Mormon veneration of the pioneers bothers me.

I’m not bothered by them being a part of the cultural and religious history of the church, and being discussed in that way, but i am bothered by two main parts of the way Mormon culture (at least in the US—i don’t know if this is the case elsewhere) deals with the concept of pioneers:

(1) A strong (but hopefully fading, at least in most geographic areas the church is in) cultural belief that the Mormon pioneers were super-fantastically righteous and most excellent people. Actually, i don’t see that in itself as a Bad Thing (though i’d argue it isn’t as true as some would like it to be) as long as it doesn’t get carried too far, but pretty much anything can get carried too far, and it seems to me that many Mormons do carry it too far—the most obvious case being the assumption that, since the Mormon pioneers were such most excellent and righteous (in both senses) dudes and dudines,* therefore their descendants have an inside track to excellentness and righteousness.

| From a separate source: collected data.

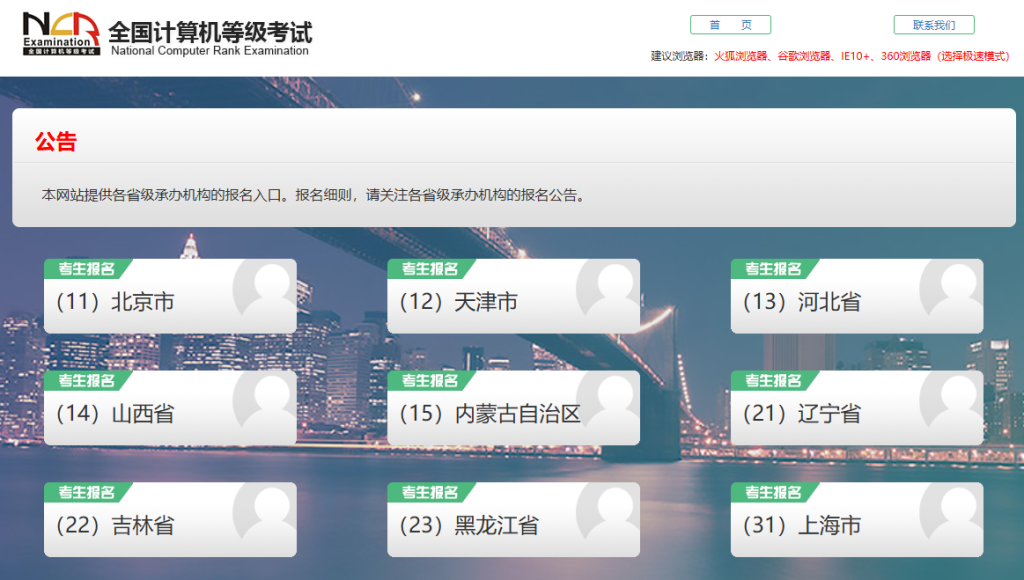Viewport: 1024px width, 580px height.
Task: Open the 首页 page
Action: (x=731, y=24)
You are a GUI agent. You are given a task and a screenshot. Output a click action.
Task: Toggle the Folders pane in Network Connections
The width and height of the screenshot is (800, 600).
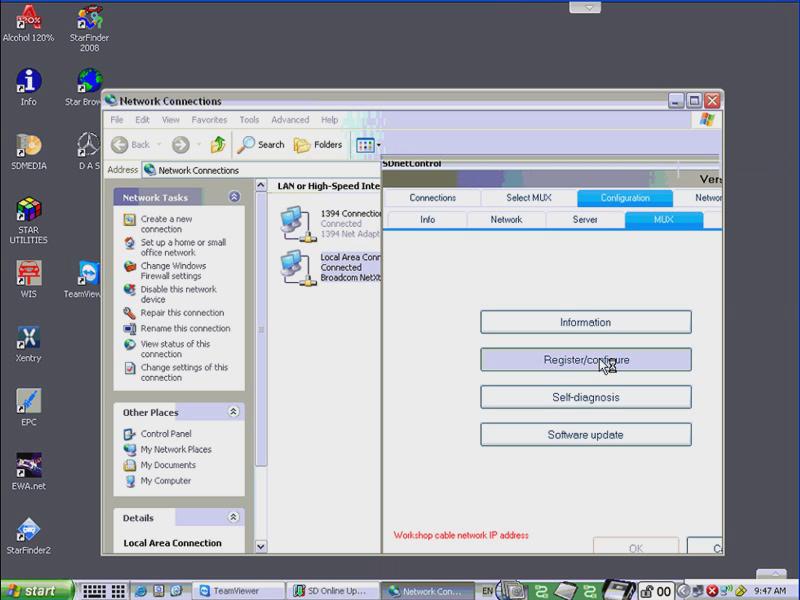[319, 144]
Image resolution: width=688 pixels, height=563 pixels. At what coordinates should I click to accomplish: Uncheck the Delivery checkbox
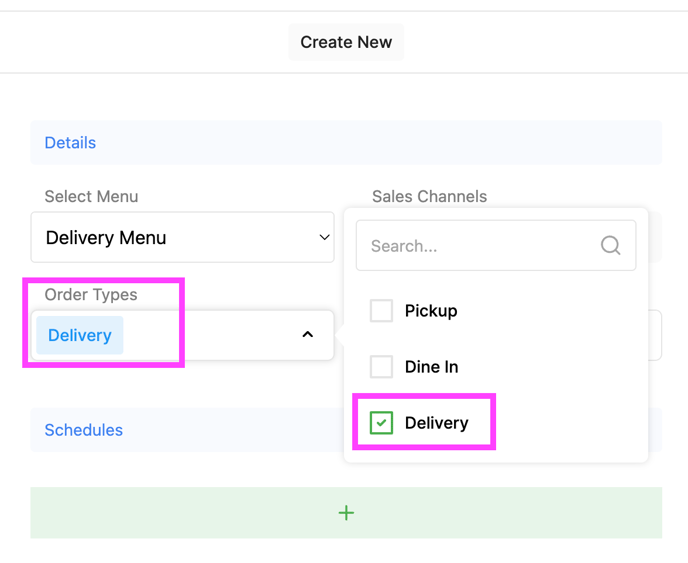click(x=381, y=423)
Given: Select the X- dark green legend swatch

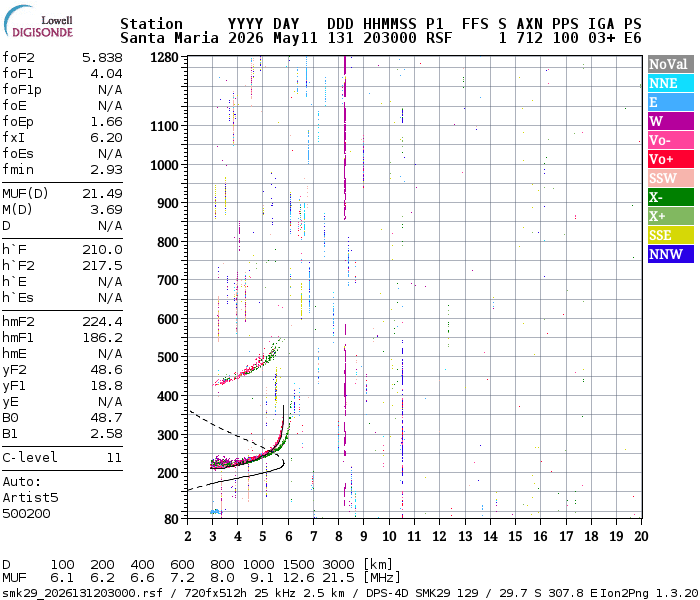Looking at the screenshot, I should coord(671,197).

(2) The myopic lens through which Mormons view the concept of what a “pioneer” is. It scares me how few Mormons realize that the Mormon pioneers were actually a significant but still very small minority of the American pioneers. Remember, folks, it’s Nebraska that has Conestoga wagons on its state road signs, not Utah!

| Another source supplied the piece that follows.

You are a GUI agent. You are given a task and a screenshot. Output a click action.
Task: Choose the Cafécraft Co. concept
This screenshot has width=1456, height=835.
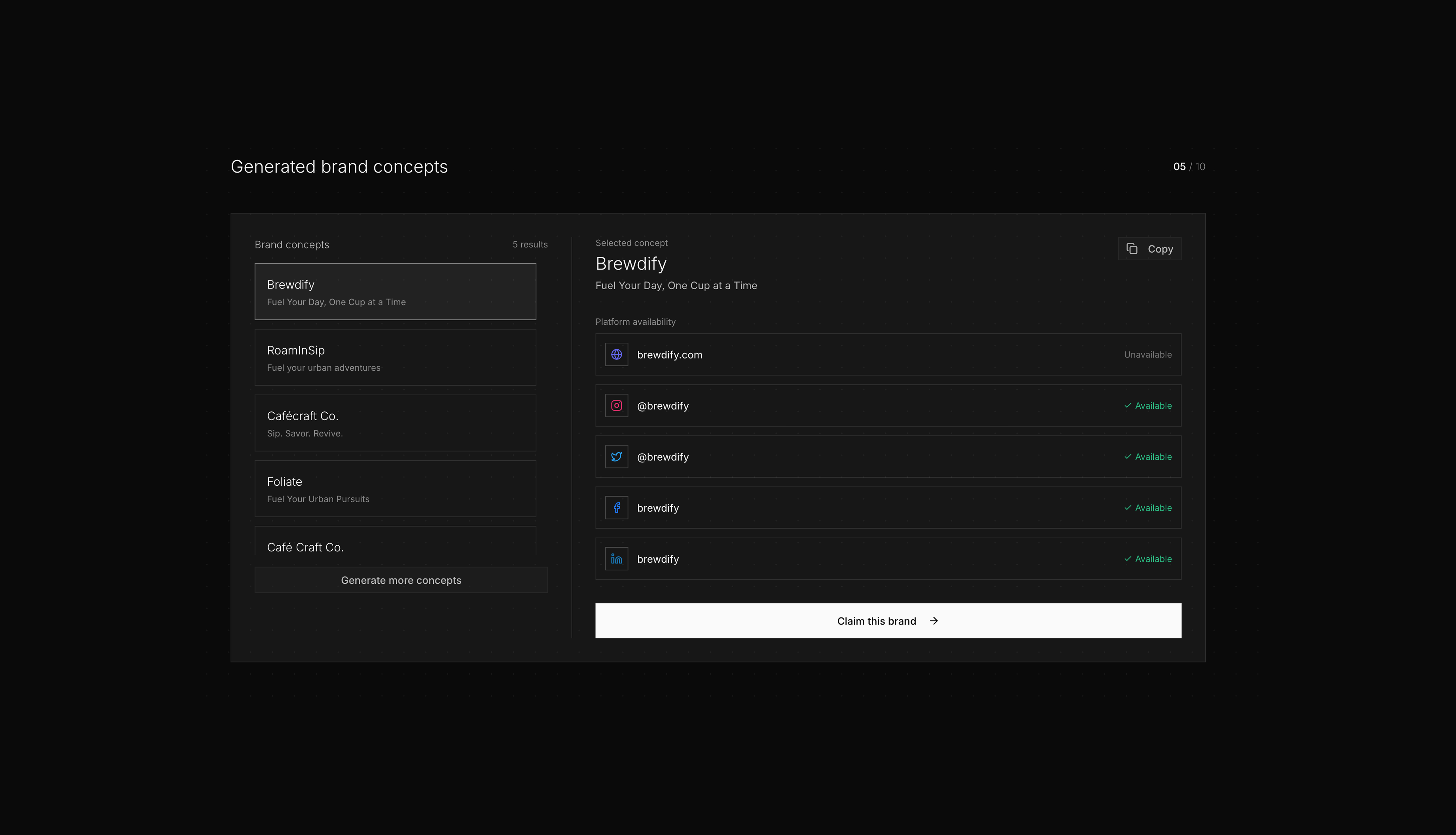click(395, 423)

Actually, i’ll add a third one, which i think is actually related to (2), so i’ll call it

(2a) A need to extend the concept of “pioneer” beyond its usable scope. My parents, for example, weren’t pioneers—they were Southern Marylanders who happened to join the church back when it was still a really, really tiny presence there. There is nothing handcart about them, believe me. Trying to lump them in as “pioneers” is kind of insulting to both them and the mid-nineteenth century Mormon pioneers, i think.**

* Yes, according to the Oxford English Dictionary that’s the original feminine form.

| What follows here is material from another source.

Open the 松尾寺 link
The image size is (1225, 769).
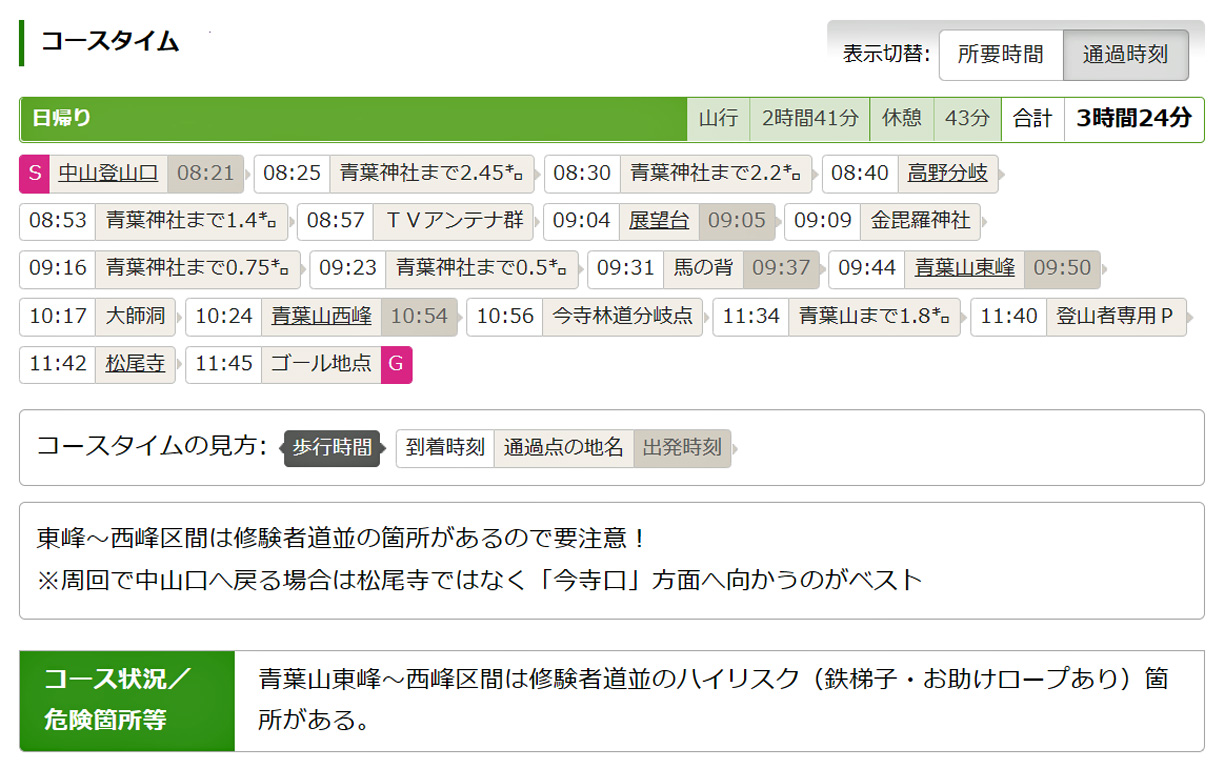point(135,364)
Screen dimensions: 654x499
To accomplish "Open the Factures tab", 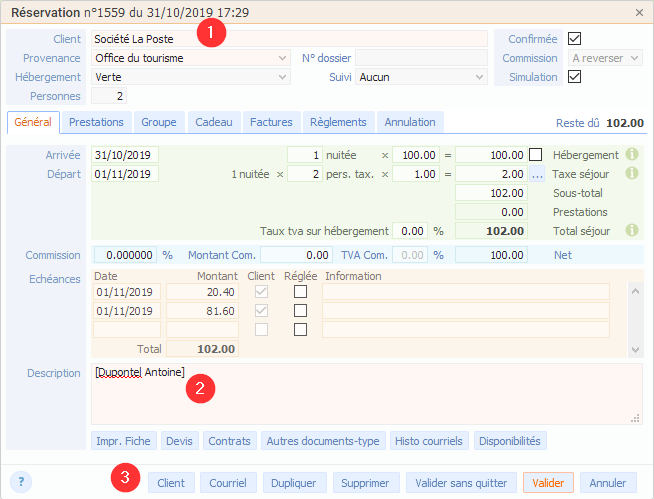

**I guess what really bugs me most about my (2a) is that strikes me as an attempt to use a word to have it both ways—there are “The Pioneers”, and then there’s sort of a “oh, heck yeah, we’ll let you sit at our table, too”, but with what i see as a commonly-implied “if you really must intrude on our perfect Pioneer-descent society”. That’s overstating it, of course, but i really do think there’s some of that attitude around.


Heather the Mama Duk said...

But, you see, we simply must be very impressed with the pioneers. After all, if you can find one single pioneer in your history, you are automatically guaranteed entrance into the celestial kingdom. Yes, I have been told this. By more than one person. With straight faces.

Though, I'm all for the Utahns loving their pioneers because it gets them an extra holiday right when they need one. That end of July/early August time just begs for a day off. Brigham Young couldn't have planned the arrival any better. (Side note: this is also why I am for an Obama holiday falling on August 4th - his birthday).

And I am so using dudine from now on.

Michelle said...

In our branch here in Romania, the members DO view the American Mormon pioneers as perfect people to be looked up to and emulated. Jim has made many comments during Sunday School (we were studying Church History in the fall) to remind the members here of the (sometimes huge) faults and failings of some of the pioneers. It always makes me smile a little to myself, since Jim has several family members who were in Nauvoo and Winter Quarters. One of his great-great-grandfathers had 4 wives in Paris, Idaho (thus the billions of cousins that Jim has). I have to admit it's refreshing to have a descendent of pioneers reminding people that the pioneers were just people. Some of the Romanians refuse to accept that idea, though. And the members here love to call themselves pioneers.